Author Iris Marion Young could not have put it better when stating that, “Breasts are a scandal because they shatter the border between motherhood and sexuality.” There is a wafer thin line between motherhood and sexuality where breasts are concerned. It is a clear cut case similar to that of the chicken and the egg (which came first), when pondering on the primary function of the breasts, are they for recreation or reproductive purposes?
Regardless of what they are used for the woman’s breast despite its lack of muscle it is one of the most powerful organ in the human body. In 2010 there women all over the world united against gender inequality and had what is now known as a “Boobquake” where liberated women shook their breasts(metaphorically) at the chauvinistic remarks of an Iranian cleric who blamed the modern day woman’s sexual tendencies for all the natural disasters like floods and earthquakes which were happening all over the world at the time.
Empires have fallen; great men have been brought to shame by the power wielded by this relatively small bag of fat. Women are very much aware of this and do their best to accentuate this feature by all means whether in the clothes they wear, body language and some go to the extent of reconstructive surgery to keep them perky or enlarge them with silicone implants.
When asked what first came into their minds at the mere mention of the words breast or boobs, there were a lot of interesting responses, while many had extreme sexual connotation some went the extra mile in explaining what breasts meant to them on various levels.
Public Relations specialist, Ewetse Khama jokingly referring to the topic as ‘Twin topics’ stated that breasts can be viewed from different perspective varying from the emotional, artistic and sexual . From breast feeding the human to the different shapes, sizes and tones and their role in sexuality Khama further stated that they are strategically located just below the face in that when communicating with a woman it would be extremely hard not to rove an eye in their direction, “However for whatever reason, weather naturally so or contrived, breasts positioned just so under the face, can steal attention from where it is supposed to go in polite company anyway. It can be a power play, used against men and other women, where the attention is drawn elsewhere whether for nefarious ends or seductive it’s still power and its magnificent to see it in action,” said Khama.

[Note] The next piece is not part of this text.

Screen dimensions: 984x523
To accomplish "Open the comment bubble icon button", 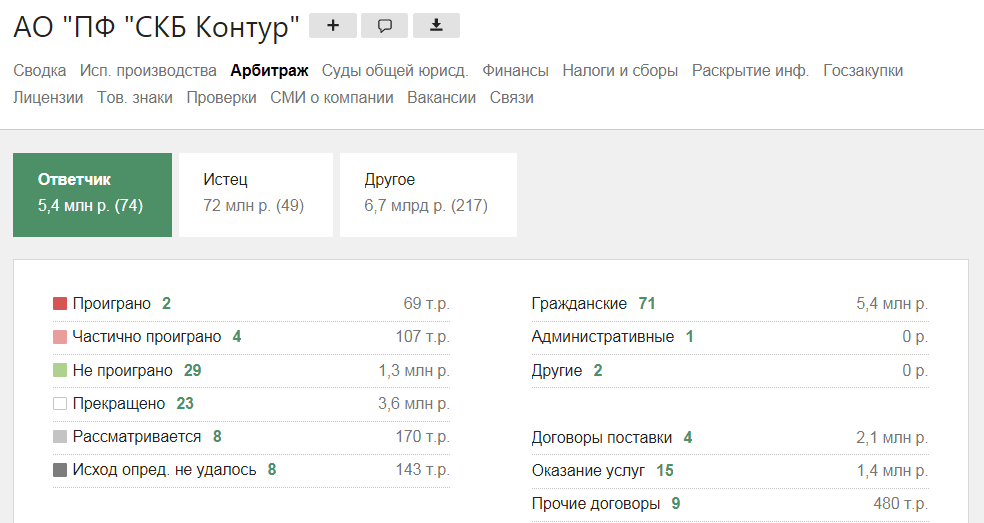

Media analyst Lawrence Ookeditse is of the notion that the power of breasts is not in the coprate sense but rather in the sexual manner and that the western trends and culture have escalated this notion by the portrayal of women in the media, however Ookeditse also stated that, “For men, we look at them every day and appreciate them but not always for being a nurturing, life supporting part of life in a huge measure, as part of your great appeal.”
Throwing in a feminine perspective, journalist and writer Phemelo Ramasu gave a personal experience of her relationship with her ample bosom. “My twins or neighbors’ as I have come to call them are my best assets. And I have to agree with those who say they are a symbol of power,” said Ramasu, further explaining that she had it hard during her formative years as she caught the puberty train relatively earlier and was subjected to ridicule by her ‘flat chested peers’ who are now willing to trade an arm and a leg for a rack like hers.
Maureen Odubeng also shed some light on this, matter citing that, “To me boobs are there just as a part that contributes to a ‘whole you’, to elaborate, I don’t particularly believe attractiveness is measured based on boobs alone, my thoughts are that a lot of times women who put more emphasis on boobs, have insecurity issues, and are always trying to find ways, to feel wanted, more especially by the opposite sex.” She explained that in her opinion attractiveness is an issue of self esteem regardless of the size of your chest and that because of varying tastes, no one set of boobs can be perceived as the perfect set since some prefer smaller and others prefer the fuller size. With regard to the power some believe they posses Odubeng did not mince her words and stated that, “I don’t see breasts as a symbol of power, unless you are trying to objectify yourself as a woman.
To me it can only be seen as a symbol of power by women who want to sell their bodies, or want to be measured based on their looks, and not as able, intelligent individuals.”
While some may think women spend their days covering up one of their greatest weapons, the breasts of a woman play an integral role in most lives and should be given the respect that that they deserve. The breasts, boob, bosom or rack embodies a lot of factors surrounding womanhood dealing with issues of self esteem, sexuality and aesthetics, and all the women out there should therefore not be afraid to exercise their ‘Breast Power.’